TASK DESCRIPTION: Among the entries below, only the lines starting at the one with "Task: Activate the Scale tool" and ending at the one with "Task: Expand the Links toolbar chevron", both included, are to be printed exactly.

SOURCE DATA:
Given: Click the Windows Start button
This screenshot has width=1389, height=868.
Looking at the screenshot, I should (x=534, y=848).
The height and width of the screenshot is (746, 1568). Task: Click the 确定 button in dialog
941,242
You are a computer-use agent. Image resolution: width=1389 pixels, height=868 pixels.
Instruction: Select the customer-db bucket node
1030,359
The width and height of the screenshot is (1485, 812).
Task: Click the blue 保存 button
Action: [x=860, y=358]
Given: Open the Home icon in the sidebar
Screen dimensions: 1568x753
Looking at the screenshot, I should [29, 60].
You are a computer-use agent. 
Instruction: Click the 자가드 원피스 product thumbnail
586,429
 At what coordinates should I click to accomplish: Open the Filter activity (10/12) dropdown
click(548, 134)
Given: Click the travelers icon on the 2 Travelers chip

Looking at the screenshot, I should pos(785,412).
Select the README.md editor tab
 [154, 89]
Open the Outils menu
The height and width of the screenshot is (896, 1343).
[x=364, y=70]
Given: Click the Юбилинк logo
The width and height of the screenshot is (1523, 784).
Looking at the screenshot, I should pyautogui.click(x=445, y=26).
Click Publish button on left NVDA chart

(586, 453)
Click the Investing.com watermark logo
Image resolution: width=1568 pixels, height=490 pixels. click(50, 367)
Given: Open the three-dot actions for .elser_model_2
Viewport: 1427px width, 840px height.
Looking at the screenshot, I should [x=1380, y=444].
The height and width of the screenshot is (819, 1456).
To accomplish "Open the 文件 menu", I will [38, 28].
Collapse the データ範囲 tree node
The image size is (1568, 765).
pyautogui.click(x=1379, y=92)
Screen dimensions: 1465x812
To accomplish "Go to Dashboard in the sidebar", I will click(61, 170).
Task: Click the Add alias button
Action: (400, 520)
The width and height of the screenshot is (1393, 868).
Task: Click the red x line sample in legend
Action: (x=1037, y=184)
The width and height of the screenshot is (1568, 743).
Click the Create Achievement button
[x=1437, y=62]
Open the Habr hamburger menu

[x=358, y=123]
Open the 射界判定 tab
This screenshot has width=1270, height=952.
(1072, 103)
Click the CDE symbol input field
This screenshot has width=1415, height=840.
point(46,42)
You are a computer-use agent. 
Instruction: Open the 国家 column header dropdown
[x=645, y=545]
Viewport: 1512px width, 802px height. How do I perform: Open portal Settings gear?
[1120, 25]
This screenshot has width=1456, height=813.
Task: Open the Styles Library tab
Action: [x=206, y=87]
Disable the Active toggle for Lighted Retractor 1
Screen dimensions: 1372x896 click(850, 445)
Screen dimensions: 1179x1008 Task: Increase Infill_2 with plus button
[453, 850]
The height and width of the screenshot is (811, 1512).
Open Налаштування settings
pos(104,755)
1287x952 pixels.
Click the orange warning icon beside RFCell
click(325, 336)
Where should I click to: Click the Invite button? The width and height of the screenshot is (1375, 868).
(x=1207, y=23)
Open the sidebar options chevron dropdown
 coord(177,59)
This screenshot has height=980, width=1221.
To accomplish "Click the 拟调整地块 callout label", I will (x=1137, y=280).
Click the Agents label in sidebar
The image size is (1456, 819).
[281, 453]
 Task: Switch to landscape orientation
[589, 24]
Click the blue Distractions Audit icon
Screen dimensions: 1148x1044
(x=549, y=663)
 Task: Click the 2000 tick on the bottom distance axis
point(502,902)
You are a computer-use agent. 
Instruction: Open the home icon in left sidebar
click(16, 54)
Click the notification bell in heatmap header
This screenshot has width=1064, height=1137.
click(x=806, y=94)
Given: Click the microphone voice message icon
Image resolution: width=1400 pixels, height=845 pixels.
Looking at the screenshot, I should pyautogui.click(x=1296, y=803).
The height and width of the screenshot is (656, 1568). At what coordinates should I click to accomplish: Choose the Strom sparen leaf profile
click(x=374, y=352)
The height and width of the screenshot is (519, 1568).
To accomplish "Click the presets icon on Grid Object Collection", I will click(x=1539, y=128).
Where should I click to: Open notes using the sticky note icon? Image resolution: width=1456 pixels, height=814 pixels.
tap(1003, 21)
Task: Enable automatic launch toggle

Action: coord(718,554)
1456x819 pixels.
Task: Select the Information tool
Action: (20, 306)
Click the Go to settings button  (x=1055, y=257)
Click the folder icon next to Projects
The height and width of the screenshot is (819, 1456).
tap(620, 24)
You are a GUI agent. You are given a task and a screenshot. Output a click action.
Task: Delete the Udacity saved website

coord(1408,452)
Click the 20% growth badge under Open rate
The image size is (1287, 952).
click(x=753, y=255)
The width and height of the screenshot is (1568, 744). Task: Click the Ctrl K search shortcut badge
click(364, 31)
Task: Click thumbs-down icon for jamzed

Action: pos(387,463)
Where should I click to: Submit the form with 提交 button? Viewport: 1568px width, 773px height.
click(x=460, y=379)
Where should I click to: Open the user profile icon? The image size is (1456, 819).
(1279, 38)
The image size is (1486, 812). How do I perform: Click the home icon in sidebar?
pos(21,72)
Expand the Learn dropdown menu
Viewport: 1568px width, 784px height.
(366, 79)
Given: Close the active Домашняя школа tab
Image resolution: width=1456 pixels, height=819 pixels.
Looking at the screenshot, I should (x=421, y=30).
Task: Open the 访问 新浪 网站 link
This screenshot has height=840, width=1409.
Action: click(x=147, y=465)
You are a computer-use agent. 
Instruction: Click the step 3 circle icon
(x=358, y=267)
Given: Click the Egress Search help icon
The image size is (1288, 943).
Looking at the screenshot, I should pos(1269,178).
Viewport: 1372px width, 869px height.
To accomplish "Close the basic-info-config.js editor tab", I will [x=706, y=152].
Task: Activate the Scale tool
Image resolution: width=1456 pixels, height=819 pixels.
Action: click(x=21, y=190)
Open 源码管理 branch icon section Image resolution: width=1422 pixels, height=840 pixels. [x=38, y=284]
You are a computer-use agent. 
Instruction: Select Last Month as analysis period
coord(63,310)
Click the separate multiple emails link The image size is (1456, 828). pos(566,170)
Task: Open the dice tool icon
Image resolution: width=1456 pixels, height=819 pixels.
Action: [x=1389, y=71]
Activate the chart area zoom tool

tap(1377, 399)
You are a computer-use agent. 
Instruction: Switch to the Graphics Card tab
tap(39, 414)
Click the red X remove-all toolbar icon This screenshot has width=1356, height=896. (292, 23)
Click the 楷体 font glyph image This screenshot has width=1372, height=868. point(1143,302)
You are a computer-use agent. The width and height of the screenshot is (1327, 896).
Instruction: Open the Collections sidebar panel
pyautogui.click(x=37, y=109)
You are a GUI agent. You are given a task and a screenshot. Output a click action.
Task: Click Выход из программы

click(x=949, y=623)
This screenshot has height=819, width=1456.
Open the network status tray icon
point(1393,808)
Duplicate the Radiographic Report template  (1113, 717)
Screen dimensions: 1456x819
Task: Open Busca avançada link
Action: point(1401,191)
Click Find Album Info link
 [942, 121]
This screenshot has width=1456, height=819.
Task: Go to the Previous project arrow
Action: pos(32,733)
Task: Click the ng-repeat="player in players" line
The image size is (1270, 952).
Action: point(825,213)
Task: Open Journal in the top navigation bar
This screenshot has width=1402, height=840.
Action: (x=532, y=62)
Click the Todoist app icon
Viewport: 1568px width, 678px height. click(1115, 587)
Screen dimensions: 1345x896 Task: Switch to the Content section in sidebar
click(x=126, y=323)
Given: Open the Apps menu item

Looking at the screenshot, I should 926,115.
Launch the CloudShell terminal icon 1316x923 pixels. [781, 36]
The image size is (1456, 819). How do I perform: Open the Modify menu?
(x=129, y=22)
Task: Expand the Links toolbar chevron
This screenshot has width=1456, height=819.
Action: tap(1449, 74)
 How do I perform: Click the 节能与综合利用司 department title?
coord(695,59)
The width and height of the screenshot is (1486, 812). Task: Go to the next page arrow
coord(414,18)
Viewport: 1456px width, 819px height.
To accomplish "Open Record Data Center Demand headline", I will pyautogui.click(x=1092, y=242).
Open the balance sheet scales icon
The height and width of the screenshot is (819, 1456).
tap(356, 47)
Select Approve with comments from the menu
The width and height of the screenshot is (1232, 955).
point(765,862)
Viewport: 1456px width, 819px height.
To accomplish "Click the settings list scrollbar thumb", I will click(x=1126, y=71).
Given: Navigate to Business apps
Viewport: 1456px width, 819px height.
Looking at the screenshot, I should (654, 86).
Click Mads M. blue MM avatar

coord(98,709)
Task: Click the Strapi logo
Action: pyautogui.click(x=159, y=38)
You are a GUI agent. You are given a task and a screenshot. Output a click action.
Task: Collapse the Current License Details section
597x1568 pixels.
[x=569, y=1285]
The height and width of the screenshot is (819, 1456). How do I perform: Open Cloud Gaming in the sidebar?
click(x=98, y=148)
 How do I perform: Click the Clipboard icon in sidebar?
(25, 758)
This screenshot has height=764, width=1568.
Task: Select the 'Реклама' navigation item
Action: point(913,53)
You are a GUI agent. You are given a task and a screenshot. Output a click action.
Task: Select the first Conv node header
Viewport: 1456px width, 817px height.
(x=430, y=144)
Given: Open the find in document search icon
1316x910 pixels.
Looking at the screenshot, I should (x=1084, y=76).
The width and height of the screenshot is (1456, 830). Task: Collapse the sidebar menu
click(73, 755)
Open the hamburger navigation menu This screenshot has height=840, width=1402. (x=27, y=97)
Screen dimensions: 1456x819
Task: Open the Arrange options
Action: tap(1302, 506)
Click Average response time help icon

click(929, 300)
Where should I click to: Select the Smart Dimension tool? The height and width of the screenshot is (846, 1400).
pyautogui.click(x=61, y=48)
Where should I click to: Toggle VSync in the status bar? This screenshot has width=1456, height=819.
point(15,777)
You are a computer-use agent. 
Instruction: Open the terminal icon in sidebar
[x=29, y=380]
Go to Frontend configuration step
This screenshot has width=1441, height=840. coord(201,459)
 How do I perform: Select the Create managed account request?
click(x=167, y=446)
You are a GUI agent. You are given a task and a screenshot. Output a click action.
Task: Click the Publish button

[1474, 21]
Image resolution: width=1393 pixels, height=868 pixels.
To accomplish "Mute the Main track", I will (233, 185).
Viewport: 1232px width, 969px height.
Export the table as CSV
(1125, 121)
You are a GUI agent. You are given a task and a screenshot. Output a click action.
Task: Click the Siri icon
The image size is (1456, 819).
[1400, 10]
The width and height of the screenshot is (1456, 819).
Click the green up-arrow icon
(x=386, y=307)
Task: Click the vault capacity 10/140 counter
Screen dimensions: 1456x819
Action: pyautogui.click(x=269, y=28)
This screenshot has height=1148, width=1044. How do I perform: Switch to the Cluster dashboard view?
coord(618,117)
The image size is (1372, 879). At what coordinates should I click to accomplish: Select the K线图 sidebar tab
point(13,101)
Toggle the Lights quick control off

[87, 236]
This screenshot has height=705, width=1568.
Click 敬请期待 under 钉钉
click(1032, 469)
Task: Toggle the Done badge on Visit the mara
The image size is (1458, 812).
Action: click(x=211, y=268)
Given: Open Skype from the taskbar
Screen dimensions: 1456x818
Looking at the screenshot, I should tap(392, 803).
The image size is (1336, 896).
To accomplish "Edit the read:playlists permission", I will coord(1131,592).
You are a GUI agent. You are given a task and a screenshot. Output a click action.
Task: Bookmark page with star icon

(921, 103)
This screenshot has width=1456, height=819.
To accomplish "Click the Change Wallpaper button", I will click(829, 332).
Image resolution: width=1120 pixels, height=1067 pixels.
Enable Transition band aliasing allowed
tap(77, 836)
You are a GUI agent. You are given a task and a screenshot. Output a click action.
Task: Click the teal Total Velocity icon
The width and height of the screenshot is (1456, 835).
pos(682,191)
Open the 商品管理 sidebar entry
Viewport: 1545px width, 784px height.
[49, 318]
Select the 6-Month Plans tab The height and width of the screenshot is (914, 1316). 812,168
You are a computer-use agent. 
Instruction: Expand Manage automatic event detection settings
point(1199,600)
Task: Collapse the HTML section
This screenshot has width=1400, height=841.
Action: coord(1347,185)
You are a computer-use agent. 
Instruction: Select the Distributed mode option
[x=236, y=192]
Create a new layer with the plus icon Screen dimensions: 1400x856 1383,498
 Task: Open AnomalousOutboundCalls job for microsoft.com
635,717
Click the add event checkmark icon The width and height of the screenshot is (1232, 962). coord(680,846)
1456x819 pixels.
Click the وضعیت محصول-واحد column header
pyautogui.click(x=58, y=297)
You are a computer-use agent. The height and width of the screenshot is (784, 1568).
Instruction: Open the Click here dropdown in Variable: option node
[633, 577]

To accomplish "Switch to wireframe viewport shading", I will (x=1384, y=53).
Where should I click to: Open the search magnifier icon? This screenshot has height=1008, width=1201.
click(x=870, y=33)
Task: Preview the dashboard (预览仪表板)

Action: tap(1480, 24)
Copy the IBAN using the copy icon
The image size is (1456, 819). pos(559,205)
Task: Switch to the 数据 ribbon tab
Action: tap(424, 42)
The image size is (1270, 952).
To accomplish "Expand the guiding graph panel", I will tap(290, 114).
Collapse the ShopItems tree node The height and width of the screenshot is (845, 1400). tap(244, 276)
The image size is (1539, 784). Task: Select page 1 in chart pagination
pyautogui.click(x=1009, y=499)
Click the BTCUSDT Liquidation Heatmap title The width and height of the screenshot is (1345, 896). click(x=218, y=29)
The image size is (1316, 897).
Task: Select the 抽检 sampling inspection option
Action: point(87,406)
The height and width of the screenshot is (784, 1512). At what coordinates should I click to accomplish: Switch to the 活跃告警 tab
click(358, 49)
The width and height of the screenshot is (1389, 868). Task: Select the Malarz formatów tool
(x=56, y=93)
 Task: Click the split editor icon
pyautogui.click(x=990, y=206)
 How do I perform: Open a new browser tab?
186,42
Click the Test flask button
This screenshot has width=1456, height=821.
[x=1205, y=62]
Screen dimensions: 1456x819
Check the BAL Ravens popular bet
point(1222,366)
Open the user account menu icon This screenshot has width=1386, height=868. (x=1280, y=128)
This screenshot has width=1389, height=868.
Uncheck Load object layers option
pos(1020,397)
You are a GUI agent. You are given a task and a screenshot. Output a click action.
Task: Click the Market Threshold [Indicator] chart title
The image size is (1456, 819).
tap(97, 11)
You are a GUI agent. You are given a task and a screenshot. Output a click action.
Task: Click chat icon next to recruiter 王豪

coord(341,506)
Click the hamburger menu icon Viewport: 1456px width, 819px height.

THE ANSWER:
Task: Activate the Scale tool
Image resolution: width=1456 pixels, height=819 pixels.
Action: click(x=21, y=190)
Open 源码管理 branch icon section Image resolution: width=1422 pixels, height=840 pixels. [x=38, y=284]
You are a computer-use agent. 
Instruction: Select Last Month as analysis period
coord(63,310)
Click the separate multiple emails link The image size is (1456, 828). pos(566,170)
Task: Open the dice tool icon
Image resolution: width=1456 pixels, height=819 pixels.
Action: [x=1389, y=71]
Activate the chart area zoom tool

tap(1377, 399)
You are a computer-use agent. 
Instruction: Switch to the Graphics Card tab
tap(39, 414)
Click the red X remove-all toolbar icon This screenshot has width=1356, height=896. (292, 23)
Click the 楷体 font glyph image This screenshot has width=1372, height=868. point(1143,302)
You are a computer-use agent. The width and height of the screenshot is (1327, 896).
Instruction: Open the Collections sidebar panel
pyautogui.click(x=37, y=109)
You are a GUI agent. You are given a task and a screenshot. Output a click action.
Task: Click Выход из программы

click(x=949, y=623)
This screenshot has height=819, width=1456.
Open the network status tray icon
point(1393,808)
Duplicate the Radiographic Report template  (1113, 717)
Screen dimensions: 1456x819
Task: Open Busca avançada link
Action: point(1401,191)
Click Find Album Info link
 [942, 121]
This screenshot has width=1456, height=819.
Task: Go to the Previous project arrow
Action: pos(32,733)
Task: Click the ng-repeat="player in players" line
The image size is (1270, 952).
Action: point(825,213)
Task: Open Journal in the top navigation bar
This screenshot has width=1402, height=840.
Action: (x=532, y=62)
Click the Todoist app icon
Viewport: 1568px width, 678px height. click(1115, 587)
Screen dimensions: 1345x896 Task: Switch to the Content section in sidebar
click(x=126, y=323)
Given: Open the Apps menu item

Looking at the screenshot, I should 926,115.
Launch the CloudShell terminal icon 1316x923 pixels. [781, 36]
The image size is (1456, 819). How do I perform: Open the Modify menu?
(x=129, y=22)
Task: Expand the Links toolbar chevron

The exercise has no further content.